LXII. Это напоминает мне пример Аристия. Он большой любитель и занятой человек в клубах и кофейнях, куда он постоянно бегает в поисках споров и аргументаций. Его мнение — его идол, и никто не должен расходиться с ним во мнениях под страхом испытать на себе последствия его негодования; никто также не должен предпочитать противоположное мнение, чтобы не быть воспринятым им как враг; и ничто не может удовлетворить его, кроме полного согласия или молчаливого одобрения всего, что он говорит. Его влияние на разговор можно сравнить с влиянием южного созвездия, называемого Поясом Ориона, которое не вызывает ничего, кроме бурь. Nimbrosus Orion, как называет его Вергилий. Как только он входит в компанию, безмятежность приятного спокойного разговора начинает вырождаться в бурный шум.
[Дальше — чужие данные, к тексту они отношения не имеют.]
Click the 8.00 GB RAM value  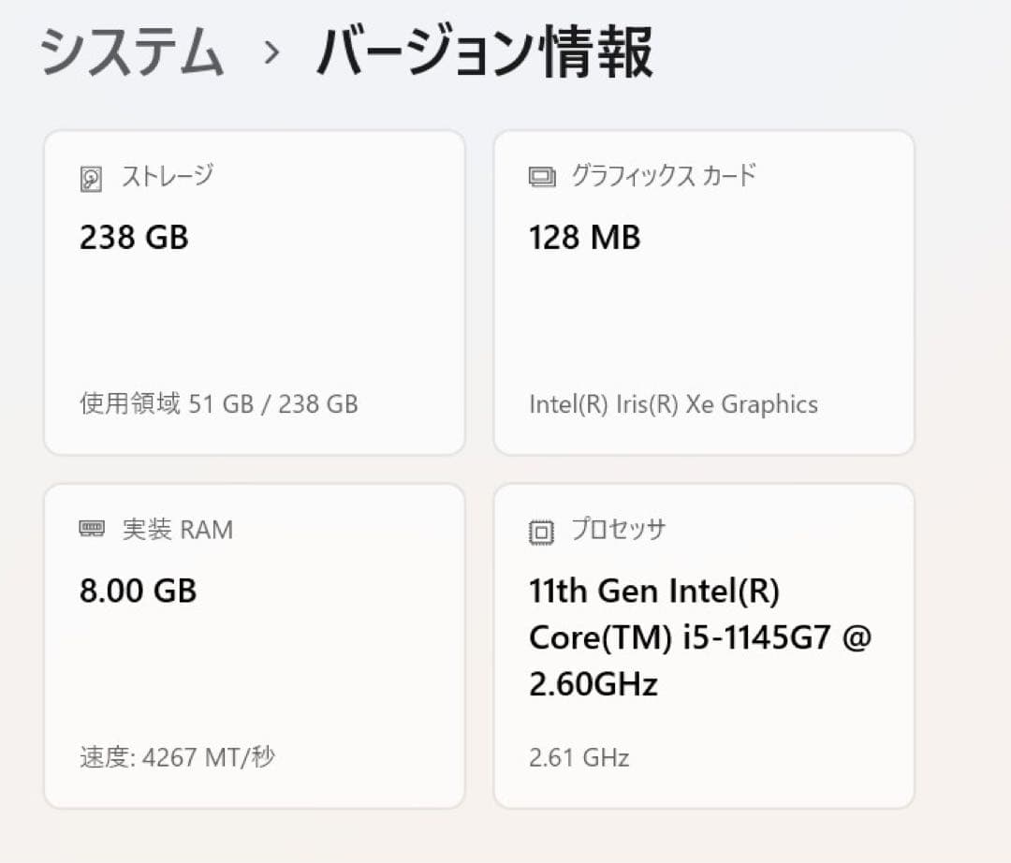click(137, 591)
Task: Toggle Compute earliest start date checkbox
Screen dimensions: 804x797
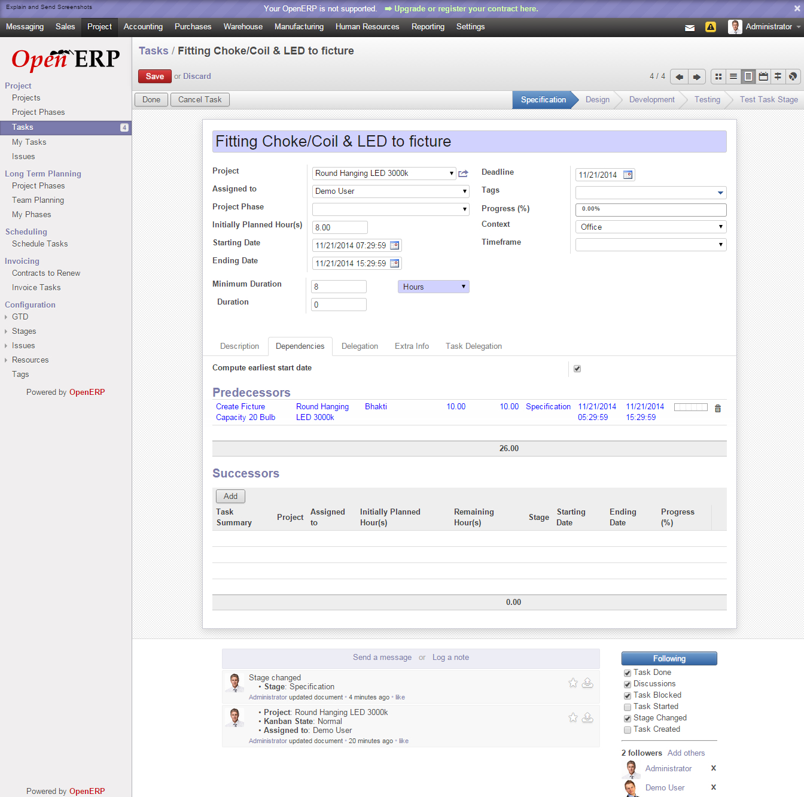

Он начинает с противоречий, тот, кому противоречат, защищается, другие принимают участие в споре, огонь перепалки разгорается и перекидывается от одного к другому, как зараза чумы, Insequitur clamorque virùm, stridorque rudentum, пока, наконец, разговор не начинает звучать как бормотание на тарабарщине и не превращается в запутанный жаргон и шум, так что компания не может ни слышать, ни понимать друг друга. Всё это зло в политическом обществе может быть, и часто бывает, привнесено упорным и упрямым человеком. И этот недуг никогда не излечим; ибо вы скорее сможете повернуть поток быстрой реки и заставить её течь вспять, вопреки её течению, чем заставить его отказаться от мнения, которое он однажды высказал.
РАЗД. XIII.
Чрезмерная серьезность.
LXIII. Уместная веселость — самая пикантная приправа к разговору, и она имеет такую большую долю в истинной благовоспитанности, что некоторые, как мы отмечали ранее, считали её самой существенной её частью; ибо, будучи введенной с уместностью, она производит самые желательные эффекты, так как оживляет как говорящих, так и слушателей, располагает их к доброй воле друг к другу и дает отдых уму после того, как он был утомлен учебой или каким-либо серьезным занятием. Именно по этой причине моральные язычники, а также христиане помещали веселость в число моральных добродетелей. Послушайте, что говорит святой Фома по этому поводу в кн. 2, вопр. 168, ст. 2. Объявив веселость добродетелью, он описывает удовольствие, которое проистекает из неё, не только как полезное, но и как необходимое для цели предоставления покоя и отдыха душе: Hujusmodi autem dicta, vel facta, in quibus non quæritur nisi delectatio animalis, vocantur ludicra vel jocosa. Et ideo necesse est talibus interdum uti, quasi ad quandam animæ quietem.